Title: Die deutsche volkspolizei
Photographer(s): Various photographers
Writer(s):
Designer(s): Otto Haikenwälder
Publisher(s): Politische Verwaltung des Ministeriums des Inneren, Dresden, ex DDR, Germany
Year: 1965
Print run:
Language(s): Germany
Pages: 192
Size: 24,5 x 32 cm
Binding: Hardcover
Edition:
Print: Ratsdruckerei Dresden,ex DDR, Germany
Nation(s) and year(s) of Protest: ex DDR, Germany, 1965
ISBN:
This book deal with the history of teh Volkspolizei (People's Police) whose officers were commonly nicknamed VoPos.
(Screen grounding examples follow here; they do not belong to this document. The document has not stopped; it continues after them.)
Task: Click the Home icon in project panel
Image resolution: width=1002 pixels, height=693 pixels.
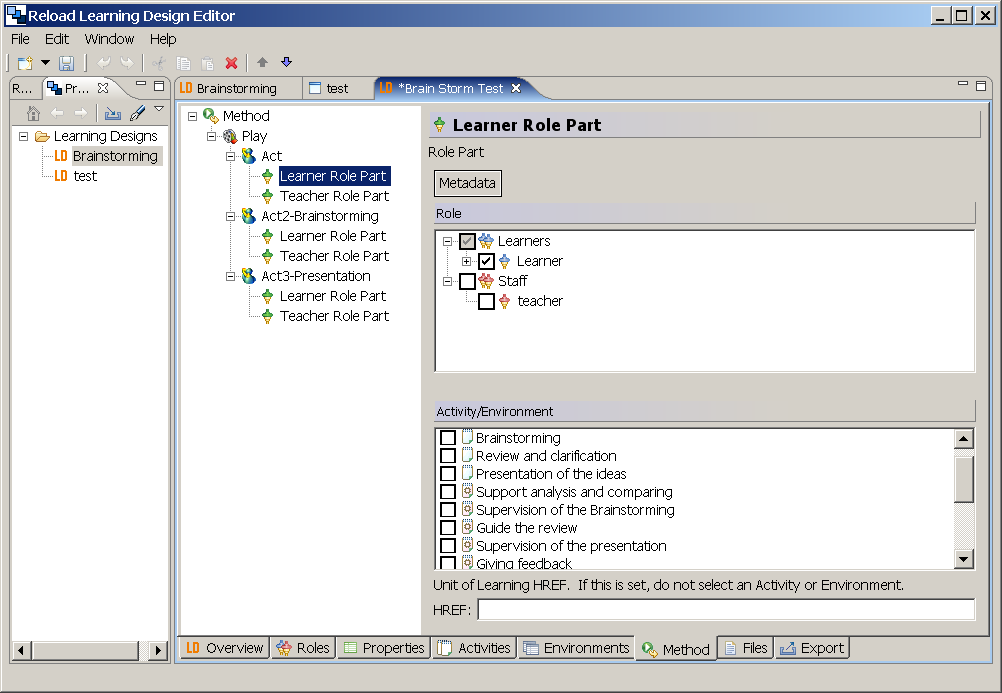Action: pos(33,113)
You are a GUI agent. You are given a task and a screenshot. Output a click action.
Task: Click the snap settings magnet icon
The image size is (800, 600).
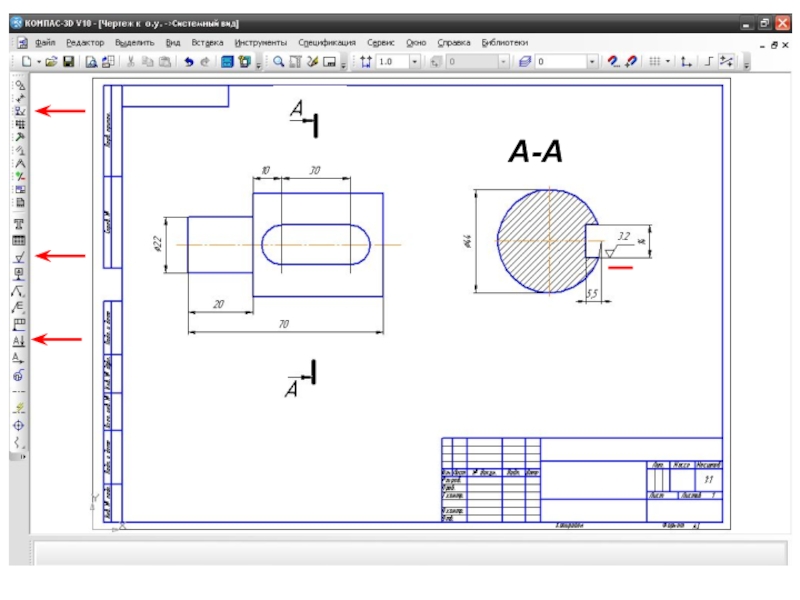(614, 62)
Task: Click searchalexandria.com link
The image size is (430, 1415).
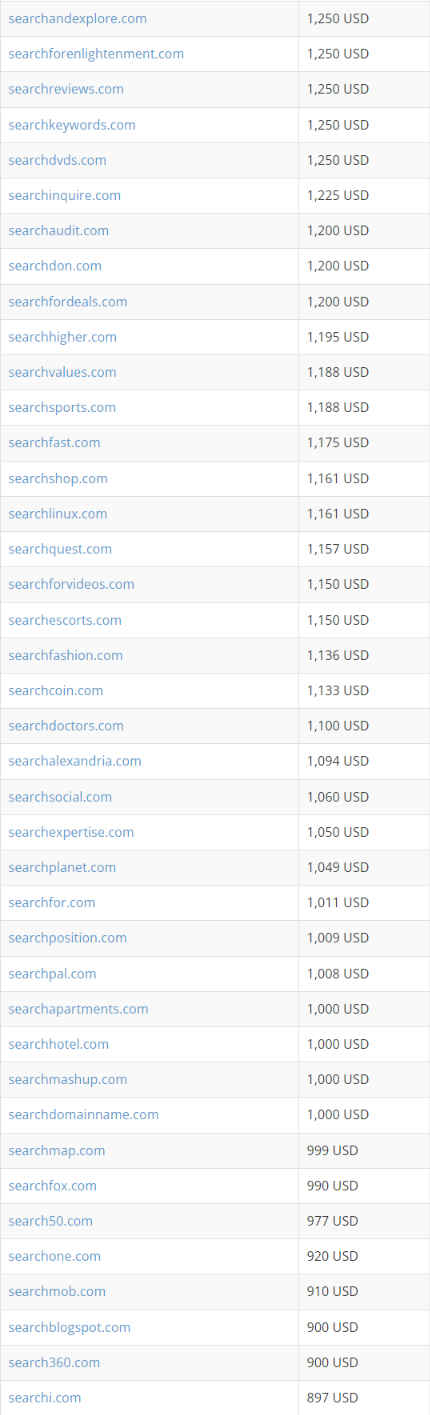Action: (75, 761)
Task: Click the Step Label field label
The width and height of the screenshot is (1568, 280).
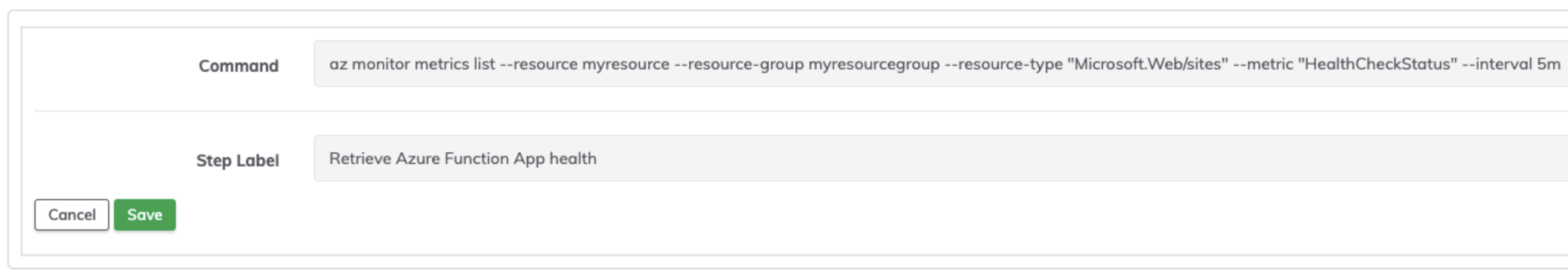Action: pos(237,161)
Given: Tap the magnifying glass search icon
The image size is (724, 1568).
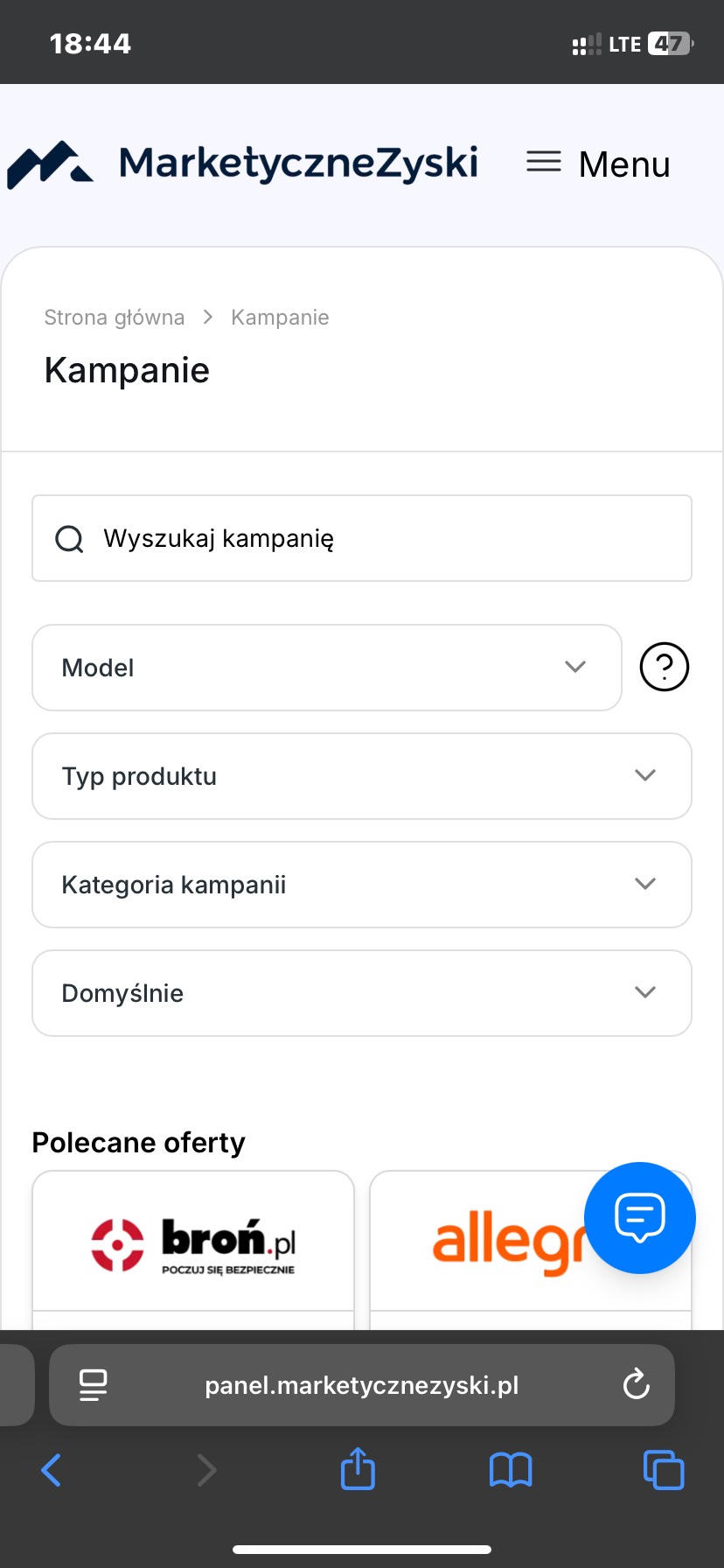Looking at the screenshot, I should tap(69, 539).
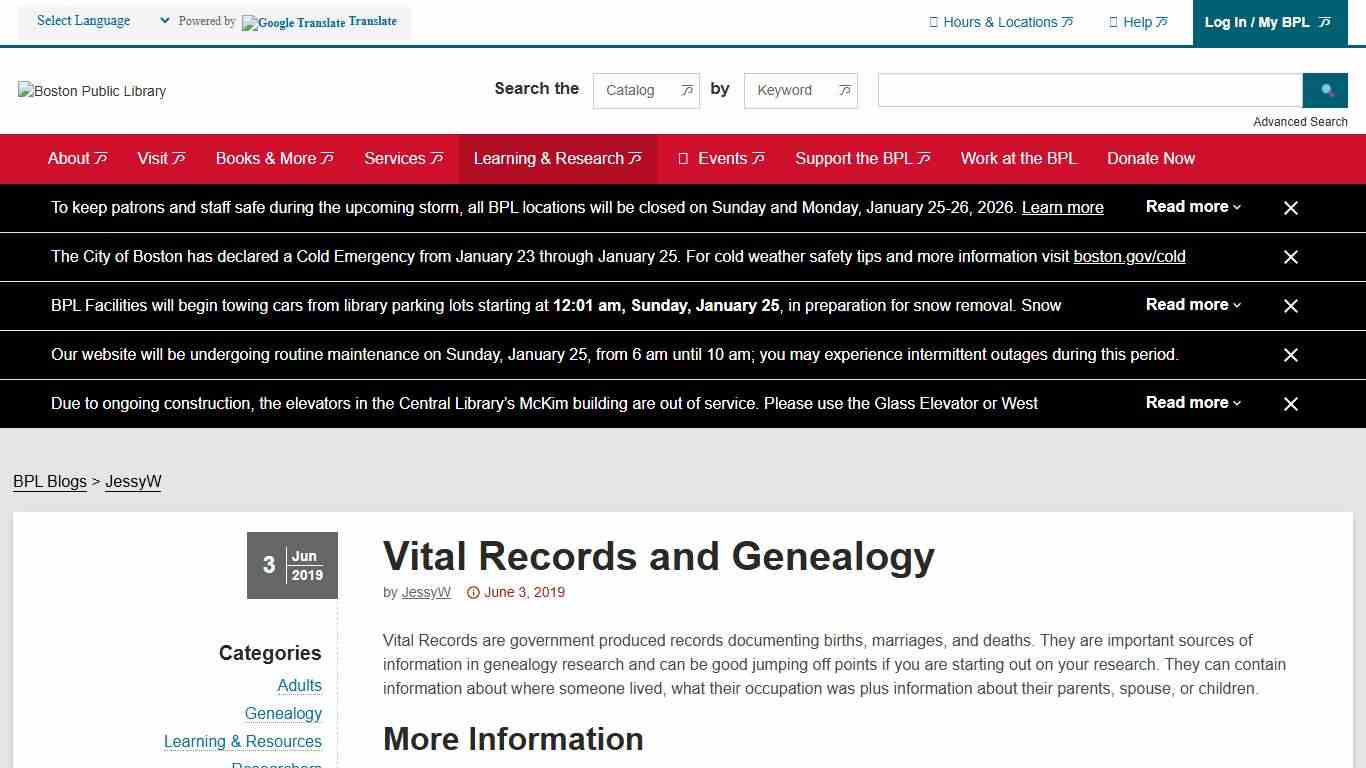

After the surrender of the National Socialist regime on 8 May 1945, not only was the country in ruins, but also all state organs, especially the security institutions. For this reason, only a few weeks later, leading officials of the Communist Party of Germany (KPD), with the approval of the Soviet Military Administration for Germany (SMAD), issued the first instructions for the creation of police forces in the Soviet Occupation Zone (SBZ), which were then officially united as the German People's Police (DVP) from 1 July 1945, and from which border police and riot squads were also formed shortly afterwards. When recruiting new security forces, it was stipulated that no old police officers should be used. Therefore, mainly anti-fascists (including preferably communists) were appointed to command positions in the police stations. In the reconstruction of the police authorities, structures from the Weimar Republic were used. As a result, individual and group police stations, districts and local and district authorities were created at local level. In the course of the formation of the federal states (Brandenburg, Mecklenburg, Saxony-Anhalt, Saxony and Thuringia), state police authorities were also created. On Soviet instructions, the German Interior Administration (DVdI) was formed in 1946, which in the course of time developed into the central interstate management body for the police authorities of the five federal states. Only communists and reliable members of the Socialist Unity Party of Germany (SED) were in charge of building up the police authorities on the German side.
The book offers other insights into the Volkspolizei, in fact they were essentially a military organisation, not just a police force, but a second army in effect (see the uniforms and the attitude of the Volkspolizei). They worked closely with the Stasi, that's why Volkspolizei was disbanded after German reunification.